(Stored records)
'''

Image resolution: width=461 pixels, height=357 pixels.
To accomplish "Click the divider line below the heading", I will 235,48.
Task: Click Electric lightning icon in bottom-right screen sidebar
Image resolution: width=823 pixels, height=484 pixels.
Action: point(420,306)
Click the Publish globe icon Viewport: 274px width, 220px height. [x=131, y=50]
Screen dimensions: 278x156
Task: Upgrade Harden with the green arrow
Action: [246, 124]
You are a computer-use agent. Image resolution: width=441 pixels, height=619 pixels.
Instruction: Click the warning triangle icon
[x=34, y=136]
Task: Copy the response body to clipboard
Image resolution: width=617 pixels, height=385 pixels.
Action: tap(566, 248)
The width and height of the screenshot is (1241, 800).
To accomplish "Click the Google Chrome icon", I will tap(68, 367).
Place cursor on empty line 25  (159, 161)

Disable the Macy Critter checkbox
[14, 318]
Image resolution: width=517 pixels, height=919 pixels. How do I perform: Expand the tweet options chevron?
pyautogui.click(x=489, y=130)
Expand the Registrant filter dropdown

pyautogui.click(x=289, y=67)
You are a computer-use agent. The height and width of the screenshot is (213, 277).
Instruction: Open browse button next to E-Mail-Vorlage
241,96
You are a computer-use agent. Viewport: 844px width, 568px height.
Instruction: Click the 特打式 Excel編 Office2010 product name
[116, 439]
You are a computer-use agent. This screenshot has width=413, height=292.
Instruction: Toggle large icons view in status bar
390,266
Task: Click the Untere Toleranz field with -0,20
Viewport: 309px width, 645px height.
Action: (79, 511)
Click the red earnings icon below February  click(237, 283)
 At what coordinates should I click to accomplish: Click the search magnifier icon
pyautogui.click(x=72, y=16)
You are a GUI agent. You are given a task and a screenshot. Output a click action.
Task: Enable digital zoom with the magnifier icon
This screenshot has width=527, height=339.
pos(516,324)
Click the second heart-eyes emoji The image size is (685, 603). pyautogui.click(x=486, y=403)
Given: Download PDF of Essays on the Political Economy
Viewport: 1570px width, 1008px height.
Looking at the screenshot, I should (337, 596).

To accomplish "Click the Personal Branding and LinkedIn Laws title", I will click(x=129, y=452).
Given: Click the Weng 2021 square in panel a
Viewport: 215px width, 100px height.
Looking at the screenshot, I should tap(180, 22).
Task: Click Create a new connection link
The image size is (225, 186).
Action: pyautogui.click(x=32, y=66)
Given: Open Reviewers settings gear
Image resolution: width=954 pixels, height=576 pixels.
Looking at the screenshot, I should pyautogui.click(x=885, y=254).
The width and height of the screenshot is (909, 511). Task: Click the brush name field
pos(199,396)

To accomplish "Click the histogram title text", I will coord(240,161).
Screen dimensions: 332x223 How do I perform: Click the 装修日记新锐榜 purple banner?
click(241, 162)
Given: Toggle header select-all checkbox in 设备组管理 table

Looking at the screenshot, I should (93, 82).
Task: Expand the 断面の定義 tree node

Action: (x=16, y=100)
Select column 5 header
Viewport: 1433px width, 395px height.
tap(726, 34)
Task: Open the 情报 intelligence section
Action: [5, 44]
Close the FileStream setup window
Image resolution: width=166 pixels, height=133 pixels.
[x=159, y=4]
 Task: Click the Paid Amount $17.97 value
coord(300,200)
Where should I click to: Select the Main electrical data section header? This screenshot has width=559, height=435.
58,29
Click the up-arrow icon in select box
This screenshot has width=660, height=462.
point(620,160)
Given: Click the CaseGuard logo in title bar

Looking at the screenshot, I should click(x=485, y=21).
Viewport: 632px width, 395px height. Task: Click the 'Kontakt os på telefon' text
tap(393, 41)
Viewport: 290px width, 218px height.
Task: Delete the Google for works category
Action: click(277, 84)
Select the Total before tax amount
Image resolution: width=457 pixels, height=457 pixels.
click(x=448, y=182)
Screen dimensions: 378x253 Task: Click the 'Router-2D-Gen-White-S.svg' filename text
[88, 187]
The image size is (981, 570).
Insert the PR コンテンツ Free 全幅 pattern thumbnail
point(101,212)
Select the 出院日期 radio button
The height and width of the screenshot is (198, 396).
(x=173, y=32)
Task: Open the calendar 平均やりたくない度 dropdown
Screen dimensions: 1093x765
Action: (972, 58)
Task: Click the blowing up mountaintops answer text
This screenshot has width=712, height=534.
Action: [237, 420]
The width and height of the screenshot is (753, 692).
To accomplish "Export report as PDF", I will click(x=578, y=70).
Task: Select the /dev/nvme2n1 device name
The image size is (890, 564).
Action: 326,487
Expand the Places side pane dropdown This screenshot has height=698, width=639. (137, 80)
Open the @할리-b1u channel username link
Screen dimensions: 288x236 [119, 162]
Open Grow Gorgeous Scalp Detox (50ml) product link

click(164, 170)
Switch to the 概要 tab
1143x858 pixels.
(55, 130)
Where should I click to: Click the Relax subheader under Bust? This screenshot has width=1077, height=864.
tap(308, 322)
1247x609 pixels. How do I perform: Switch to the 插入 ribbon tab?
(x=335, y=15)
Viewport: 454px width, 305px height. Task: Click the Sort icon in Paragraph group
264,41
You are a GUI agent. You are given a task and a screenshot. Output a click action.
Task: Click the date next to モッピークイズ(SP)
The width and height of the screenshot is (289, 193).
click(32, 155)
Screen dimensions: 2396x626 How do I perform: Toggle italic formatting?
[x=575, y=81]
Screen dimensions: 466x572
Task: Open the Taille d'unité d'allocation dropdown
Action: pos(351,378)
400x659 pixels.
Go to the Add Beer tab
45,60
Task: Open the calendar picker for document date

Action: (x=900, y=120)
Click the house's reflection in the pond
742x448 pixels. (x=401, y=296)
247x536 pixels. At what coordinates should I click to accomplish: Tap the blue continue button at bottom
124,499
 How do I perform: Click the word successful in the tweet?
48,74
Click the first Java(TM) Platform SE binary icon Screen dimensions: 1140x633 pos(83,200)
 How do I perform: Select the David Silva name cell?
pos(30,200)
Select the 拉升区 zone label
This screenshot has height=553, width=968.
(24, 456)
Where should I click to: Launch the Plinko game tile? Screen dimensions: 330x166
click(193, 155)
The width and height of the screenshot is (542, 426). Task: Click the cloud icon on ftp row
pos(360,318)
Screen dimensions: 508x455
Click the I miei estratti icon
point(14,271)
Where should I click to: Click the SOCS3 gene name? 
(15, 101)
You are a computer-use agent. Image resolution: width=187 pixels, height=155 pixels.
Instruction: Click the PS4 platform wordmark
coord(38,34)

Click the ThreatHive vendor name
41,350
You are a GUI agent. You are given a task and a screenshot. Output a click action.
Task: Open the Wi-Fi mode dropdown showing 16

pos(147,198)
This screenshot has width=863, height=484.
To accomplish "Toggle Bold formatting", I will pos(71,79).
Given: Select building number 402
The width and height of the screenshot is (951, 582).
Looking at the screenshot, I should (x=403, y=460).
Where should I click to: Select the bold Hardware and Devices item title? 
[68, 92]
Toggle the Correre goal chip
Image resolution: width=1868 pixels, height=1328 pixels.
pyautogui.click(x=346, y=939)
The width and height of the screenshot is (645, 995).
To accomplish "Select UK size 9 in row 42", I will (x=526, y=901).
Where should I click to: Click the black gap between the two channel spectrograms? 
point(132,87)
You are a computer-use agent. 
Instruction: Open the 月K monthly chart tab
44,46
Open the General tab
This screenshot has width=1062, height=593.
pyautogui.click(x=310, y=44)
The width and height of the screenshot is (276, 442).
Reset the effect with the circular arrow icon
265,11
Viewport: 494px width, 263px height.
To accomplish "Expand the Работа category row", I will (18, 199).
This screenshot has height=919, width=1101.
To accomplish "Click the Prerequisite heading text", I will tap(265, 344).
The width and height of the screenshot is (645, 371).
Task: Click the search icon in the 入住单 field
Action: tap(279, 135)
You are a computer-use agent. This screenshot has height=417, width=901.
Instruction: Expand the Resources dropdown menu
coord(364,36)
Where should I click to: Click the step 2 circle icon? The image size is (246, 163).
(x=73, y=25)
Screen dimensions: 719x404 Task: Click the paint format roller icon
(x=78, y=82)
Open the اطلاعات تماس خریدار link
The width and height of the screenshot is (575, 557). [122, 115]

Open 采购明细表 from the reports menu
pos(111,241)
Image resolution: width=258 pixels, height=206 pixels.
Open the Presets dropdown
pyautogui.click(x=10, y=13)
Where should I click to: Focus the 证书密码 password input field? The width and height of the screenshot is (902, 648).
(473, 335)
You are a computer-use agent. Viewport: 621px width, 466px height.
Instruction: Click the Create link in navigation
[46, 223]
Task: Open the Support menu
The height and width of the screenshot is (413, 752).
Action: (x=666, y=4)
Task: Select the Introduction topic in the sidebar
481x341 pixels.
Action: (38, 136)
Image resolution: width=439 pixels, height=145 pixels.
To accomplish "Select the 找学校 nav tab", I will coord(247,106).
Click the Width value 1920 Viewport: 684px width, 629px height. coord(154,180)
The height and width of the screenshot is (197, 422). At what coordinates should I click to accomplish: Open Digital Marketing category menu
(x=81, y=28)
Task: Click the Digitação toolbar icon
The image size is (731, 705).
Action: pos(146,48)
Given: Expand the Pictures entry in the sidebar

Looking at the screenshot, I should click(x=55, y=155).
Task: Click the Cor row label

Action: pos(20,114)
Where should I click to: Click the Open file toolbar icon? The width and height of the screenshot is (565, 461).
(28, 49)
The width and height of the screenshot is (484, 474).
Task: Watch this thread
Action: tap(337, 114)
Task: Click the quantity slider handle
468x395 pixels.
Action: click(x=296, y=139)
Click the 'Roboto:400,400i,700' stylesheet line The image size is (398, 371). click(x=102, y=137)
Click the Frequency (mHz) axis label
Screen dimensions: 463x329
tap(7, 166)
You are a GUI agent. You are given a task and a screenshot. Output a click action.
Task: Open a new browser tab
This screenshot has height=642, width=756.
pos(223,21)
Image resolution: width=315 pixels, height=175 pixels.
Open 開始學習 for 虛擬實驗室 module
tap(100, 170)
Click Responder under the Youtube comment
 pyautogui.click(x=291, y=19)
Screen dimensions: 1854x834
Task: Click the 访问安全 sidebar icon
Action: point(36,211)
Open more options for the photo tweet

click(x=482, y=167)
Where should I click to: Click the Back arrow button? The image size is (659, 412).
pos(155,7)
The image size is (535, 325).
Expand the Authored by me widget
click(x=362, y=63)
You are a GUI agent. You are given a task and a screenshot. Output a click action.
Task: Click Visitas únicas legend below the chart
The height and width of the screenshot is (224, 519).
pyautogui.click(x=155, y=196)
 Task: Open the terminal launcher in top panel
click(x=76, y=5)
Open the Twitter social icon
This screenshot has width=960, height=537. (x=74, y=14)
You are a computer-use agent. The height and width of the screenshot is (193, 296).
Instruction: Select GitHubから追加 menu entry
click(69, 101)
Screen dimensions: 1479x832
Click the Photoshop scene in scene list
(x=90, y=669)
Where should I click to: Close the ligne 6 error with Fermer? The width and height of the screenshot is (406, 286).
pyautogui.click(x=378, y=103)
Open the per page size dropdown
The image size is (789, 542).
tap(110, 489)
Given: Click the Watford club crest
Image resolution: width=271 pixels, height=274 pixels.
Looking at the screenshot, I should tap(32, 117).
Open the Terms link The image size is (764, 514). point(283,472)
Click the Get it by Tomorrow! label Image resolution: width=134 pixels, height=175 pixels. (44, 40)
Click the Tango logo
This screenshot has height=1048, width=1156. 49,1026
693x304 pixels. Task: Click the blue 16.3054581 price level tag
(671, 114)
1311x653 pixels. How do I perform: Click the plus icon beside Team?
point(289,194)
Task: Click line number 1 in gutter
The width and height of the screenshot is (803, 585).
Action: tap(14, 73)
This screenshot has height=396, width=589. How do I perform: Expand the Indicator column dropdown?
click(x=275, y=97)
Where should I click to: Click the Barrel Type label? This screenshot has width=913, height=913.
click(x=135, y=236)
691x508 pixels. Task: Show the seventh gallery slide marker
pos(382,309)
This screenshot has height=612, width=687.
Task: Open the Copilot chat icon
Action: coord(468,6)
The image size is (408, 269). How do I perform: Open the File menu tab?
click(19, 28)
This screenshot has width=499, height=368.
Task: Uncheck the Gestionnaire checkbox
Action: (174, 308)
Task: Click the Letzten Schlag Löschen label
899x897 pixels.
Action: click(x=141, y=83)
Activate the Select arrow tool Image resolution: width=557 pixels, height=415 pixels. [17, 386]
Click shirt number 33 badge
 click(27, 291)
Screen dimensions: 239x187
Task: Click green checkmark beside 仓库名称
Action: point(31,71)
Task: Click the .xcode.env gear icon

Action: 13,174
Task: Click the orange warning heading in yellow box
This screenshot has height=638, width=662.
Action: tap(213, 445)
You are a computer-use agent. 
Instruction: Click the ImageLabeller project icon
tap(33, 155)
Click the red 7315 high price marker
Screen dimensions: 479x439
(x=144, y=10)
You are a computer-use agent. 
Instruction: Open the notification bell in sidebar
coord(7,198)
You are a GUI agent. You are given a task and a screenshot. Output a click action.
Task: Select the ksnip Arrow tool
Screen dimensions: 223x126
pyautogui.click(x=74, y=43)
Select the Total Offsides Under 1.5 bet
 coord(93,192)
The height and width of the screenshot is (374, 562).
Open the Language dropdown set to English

'''

Transcribe the records above exactly, from the opening line down to and including the line with "You are a computer-use agent. Image resolution: width=441".

Image resolution: width=461 pixels, height=357 pixels.
To accomplish "Click the divider line below the heading", I will 235,48.
Task: Click Electric lightning icon in bottom-right screen sidebar
Image resolution: width=823 pixels, height=484 pixels.
Action: point(420,306)
Click the Publish globe icon Viewport: 274px width, 220px height. [x=131, y=50]
Screen dimensions: 278x156
Task: Upgrade Harden with the green arrow
Action: [246, 124]
You are a computer-use agent. Image resolution: width=441 pixels, height=619 pixels.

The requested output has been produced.